*Problem to work on*.
Of the records that follow, copy only the lines from the line containing "Click the lightbulb Great analysis icon" to the line containing "Activate the Hide Titles plugin", both included, exactly as written.

= = = = =

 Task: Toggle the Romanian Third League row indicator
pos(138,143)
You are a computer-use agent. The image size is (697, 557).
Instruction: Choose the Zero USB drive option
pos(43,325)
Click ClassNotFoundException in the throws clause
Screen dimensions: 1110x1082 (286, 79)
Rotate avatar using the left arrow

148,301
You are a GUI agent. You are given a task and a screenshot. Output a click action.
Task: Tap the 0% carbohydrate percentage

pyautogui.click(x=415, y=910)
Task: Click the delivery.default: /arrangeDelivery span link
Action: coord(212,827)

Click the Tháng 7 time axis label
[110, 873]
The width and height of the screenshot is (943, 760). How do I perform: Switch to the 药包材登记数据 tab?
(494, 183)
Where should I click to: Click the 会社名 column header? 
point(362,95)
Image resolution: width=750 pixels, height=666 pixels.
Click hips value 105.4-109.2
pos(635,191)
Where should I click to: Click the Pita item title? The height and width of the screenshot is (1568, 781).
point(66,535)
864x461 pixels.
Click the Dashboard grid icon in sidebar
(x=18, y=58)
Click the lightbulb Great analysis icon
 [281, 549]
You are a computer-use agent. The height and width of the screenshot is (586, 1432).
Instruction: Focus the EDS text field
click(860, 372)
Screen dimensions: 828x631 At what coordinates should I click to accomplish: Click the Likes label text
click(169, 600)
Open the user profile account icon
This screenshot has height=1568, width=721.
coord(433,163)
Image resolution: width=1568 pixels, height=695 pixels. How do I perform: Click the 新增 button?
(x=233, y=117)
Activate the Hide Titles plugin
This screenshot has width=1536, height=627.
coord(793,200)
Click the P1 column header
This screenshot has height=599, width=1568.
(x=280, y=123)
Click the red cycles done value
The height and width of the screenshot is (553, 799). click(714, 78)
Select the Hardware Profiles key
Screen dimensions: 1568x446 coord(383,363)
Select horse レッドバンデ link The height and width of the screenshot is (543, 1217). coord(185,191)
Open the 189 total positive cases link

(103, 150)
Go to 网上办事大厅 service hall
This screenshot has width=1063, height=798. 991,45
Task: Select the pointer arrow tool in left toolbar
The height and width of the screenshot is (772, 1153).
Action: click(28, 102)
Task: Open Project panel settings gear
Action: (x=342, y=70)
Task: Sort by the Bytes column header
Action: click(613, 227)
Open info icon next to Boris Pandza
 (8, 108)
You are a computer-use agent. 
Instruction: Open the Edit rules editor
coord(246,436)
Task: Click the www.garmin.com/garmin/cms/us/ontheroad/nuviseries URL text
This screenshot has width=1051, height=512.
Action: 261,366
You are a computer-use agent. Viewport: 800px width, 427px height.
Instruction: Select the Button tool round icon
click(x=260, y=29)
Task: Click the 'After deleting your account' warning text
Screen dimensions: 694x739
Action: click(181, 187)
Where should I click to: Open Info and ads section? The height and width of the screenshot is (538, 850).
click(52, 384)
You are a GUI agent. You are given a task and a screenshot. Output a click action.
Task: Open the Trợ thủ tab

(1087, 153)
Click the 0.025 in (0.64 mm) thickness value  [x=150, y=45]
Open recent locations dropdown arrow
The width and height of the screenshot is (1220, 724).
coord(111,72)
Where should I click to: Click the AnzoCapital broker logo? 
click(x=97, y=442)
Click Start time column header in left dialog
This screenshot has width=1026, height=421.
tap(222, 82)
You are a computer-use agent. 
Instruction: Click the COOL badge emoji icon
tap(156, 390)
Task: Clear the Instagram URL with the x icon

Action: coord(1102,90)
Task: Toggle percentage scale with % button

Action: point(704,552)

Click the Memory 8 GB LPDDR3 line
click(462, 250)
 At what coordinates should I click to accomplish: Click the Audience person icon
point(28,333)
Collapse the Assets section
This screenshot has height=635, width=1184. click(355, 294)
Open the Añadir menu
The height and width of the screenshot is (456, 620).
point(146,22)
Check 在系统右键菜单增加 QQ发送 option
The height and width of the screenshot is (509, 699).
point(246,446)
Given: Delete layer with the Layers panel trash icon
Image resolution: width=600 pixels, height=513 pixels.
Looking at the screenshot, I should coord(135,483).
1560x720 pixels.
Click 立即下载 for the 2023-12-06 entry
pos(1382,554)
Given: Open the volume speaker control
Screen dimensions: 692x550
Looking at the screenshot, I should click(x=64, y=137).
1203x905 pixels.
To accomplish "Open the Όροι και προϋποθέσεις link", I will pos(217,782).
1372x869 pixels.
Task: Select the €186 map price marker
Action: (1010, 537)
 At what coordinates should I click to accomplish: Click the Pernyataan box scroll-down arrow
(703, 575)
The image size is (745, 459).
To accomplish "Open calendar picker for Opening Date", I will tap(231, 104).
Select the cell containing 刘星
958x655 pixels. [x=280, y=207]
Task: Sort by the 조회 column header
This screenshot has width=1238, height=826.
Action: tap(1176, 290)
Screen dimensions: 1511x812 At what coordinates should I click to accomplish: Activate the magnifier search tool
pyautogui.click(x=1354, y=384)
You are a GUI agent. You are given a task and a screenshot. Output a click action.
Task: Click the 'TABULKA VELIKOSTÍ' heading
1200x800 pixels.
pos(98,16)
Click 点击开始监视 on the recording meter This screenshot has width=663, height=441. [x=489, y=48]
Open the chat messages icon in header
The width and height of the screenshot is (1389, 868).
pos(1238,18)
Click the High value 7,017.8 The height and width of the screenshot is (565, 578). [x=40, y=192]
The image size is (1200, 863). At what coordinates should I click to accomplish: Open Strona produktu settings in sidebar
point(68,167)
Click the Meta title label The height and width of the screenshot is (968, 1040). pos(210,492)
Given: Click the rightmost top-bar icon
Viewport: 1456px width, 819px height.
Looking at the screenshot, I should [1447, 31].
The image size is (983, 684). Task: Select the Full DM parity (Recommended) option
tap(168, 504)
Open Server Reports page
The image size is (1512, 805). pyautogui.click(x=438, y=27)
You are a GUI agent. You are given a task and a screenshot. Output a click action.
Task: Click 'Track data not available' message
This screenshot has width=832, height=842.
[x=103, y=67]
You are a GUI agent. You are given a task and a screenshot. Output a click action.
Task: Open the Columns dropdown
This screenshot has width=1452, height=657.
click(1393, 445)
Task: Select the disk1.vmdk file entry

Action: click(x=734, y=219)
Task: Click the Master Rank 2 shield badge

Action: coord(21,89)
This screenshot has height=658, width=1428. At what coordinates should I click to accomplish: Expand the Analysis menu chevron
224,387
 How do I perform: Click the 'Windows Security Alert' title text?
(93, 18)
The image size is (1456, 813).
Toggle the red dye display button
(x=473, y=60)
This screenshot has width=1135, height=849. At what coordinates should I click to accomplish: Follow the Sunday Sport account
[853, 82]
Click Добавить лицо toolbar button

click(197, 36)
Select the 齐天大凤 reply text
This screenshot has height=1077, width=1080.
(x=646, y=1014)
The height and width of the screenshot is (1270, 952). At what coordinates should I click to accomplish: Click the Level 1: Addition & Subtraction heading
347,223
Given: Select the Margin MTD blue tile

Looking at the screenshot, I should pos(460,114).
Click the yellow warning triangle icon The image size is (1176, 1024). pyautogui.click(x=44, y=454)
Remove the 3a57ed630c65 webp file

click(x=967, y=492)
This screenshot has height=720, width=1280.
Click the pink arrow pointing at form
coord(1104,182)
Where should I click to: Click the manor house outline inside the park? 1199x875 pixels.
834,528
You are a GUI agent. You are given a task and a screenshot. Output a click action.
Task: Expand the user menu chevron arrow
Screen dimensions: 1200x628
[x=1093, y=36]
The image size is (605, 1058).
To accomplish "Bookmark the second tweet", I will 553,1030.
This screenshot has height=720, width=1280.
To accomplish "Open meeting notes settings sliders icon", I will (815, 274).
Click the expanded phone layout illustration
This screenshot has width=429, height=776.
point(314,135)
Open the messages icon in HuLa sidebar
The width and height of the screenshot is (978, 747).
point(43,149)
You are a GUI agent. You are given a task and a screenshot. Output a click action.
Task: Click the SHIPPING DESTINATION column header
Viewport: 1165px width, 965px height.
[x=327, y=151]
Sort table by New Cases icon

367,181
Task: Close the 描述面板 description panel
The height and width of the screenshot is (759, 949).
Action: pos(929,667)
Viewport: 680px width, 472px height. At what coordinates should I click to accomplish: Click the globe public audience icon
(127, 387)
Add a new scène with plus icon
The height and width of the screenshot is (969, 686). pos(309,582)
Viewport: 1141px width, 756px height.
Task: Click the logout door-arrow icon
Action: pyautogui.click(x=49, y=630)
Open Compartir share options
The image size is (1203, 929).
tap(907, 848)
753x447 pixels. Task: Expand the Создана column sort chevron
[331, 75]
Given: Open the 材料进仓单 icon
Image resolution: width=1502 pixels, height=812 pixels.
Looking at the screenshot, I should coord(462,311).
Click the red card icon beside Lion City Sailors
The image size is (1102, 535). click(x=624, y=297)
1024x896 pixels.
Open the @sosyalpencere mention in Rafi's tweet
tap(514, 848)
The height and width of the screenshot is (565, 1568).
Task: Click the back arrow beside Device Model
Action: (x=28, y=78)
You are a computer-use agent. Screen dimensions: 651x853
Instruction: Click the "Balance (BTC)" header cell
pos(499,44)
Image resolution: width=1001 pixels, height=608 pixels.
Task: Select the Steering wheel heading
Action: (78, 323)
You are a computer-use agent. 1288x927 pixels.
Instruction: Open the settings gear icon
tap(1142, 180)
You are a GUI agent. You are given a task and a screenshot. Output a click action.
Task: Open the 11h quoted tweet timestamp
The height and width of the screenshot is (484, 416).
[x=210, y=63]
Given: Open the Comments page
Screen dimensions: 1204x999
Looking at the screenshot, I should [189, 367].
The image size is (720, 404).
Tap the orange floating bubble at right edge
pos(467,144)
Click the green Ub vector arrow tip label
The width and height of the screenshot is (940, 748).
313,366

= = = = =

*Response*.
Click the lightbulb Great analysis icon
 [281, 549]
You are a computer-use agent. The height and width of the screenshot is (586, 1432).
Instruction: Focus the EDS text field
click(860, 372)
Screen dimensions: 828x631 At what coordinates should I click to accomplish: Click the Likes label text
click(169, 600)
Open the user profile account icon
This screenshot has height=1568, width=721.
coord(433,163)
Image resolution: width=1568 pixels, height=695 pixels. How do I perform: Click the 新增 button?
(x=233, y=117)
Activate the Hide Titles plugin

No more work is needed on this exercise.